■ Required work
From the records, return each line that has the word "with" in it.
^^^^^^^^
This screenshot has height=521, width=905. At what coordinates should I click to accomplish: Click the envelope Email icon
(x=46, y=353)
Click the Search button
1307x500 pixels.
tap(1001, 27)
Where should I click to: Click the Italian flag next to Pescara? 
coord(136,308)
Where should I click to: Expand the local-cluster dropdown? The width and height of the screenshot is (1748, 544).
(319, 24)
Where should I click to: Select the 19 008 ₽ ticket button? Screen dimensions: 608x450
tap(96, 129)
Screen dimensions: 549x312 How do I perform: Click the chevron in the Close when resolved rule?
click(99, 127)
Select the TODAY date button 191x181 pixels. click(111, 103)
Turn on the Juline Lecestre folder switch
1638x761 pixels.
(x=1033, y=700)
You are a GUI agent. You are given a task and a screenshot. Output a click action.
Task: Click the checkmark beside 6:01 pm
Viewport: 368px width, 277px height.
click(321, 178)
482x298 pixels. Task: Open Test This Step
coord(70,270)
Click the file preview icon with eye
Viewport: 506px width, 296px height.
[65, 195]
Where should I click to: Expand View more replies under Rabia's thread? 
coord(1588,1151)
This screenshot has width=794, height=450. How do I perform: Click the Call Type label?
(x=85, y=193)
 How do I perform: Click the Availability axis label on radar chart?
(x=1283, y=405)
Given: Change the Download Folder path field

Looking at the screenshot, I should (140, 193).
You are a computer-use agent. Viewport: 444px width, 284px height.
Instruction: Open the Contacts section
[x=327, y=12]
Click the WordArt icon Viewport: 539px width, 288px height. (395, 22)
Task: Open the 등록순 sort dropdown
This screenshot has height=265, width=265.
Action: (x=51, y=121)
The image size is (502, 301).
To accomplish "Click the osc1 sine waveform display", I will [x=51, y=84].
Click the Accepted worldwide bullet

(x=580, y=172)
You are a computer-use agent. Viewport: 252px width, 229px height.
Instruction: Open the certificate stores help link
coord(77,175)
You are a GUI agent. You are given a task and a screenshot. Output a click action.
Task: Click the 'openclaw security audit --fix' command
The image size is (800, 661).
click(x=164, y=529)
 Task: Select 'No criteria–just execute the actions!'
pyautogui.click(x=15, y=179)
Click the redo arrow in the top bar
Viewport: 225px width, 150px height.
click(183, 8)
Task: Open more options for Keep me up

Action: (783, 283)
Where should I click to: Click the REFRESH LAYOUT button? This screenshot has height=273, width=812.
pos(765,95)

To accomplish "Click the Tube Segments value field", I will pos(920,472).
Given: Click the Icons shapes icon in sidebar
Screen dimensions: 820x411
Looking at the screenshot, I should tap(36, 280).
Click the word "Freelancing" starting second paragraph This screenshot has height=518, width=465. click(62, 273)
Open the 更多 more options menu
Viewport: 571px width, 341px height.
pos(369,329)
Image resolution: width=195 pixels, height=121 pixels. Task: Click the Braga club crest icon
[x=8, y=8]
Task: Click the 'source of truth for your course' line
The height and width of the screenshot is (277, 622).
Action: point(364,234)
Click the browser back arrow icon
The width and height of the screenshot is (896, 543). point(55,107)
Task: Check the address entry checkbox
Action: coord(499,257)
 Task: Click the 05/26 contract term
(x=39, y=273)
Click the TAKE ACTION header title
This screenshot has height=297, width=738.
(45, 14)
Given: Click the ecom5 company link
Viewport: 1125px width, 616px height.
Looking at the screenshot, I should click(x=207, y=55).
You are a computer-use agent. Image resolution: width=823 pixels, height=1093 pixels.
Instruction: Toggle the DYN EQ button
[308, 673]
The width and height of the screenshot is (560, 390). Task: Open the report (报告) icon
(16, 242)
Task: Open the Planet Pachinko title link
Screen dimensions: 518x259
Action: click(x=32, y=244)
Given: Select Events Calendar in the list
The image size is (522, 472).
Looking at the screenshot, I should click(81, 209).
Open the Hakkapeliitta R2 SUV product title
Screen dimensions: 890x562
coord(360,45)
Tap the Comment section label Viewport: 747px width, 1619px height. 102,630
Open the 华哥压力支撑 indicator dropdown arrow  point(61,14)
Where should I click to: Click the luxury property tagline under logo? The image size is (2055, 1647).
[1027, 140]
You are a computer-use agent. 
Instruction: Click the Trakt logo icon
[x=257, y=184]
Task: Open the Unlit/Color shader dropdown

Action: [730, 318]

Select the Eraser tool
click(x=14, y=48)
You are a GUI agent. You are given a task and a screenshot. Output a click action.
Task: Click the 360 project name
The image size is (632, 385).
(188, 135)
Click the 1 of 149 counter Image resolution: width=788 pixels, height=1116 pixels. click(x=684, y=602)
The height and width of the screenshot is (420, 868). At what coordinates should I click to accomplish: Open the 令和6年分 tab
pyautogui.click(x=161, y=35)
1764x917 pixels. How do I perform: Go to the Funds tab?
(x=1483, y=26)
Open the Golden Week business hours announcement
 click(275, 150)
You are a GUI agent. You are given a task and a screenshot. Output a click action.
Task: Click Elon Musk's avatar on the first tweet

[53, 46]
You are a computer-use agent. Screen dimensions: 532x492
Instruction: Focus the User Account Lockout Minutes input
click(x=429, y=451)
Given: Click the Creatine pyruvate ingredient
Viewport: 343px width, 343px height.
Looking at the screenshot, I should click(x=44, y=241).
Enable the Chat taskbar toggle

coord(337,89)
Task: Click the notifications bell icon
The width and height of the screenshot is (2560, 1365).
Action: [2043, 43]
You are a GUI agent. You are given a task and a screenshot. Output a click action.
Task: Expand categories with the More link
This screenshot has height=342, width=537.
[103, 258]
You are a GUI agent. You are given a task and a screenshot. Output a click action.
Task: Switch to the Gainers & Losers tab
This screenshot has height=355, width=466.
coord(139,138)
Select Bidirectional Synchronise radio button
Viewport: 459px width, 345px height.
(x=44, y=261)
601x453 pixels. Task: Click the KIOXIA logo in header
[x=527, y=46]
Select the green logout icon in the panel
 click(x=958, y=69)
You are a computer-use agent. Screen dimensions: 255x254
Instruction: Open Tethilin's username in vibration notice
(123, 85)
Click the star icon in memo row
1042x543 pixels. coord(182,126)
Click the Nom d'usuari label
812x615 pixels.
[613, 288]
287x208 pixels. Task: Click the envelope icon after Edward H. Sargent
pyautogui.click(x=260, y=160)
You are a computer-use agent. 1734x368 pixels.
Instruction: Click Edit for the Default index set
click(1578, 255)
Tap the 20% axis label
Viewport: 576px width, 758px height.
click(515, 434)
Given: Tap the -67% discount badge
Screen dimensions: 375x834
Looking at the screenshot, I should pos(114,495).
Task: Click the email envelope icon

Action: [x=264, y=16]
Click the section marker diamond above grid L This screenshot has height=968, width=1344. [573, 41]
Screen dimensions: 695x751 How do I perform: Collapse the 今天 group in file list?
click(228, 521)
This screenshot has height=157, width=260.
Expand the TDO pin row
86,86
^^^^^^^^
■ Answer box
Click the file preview icon with eye
Task: Expand categories with the More link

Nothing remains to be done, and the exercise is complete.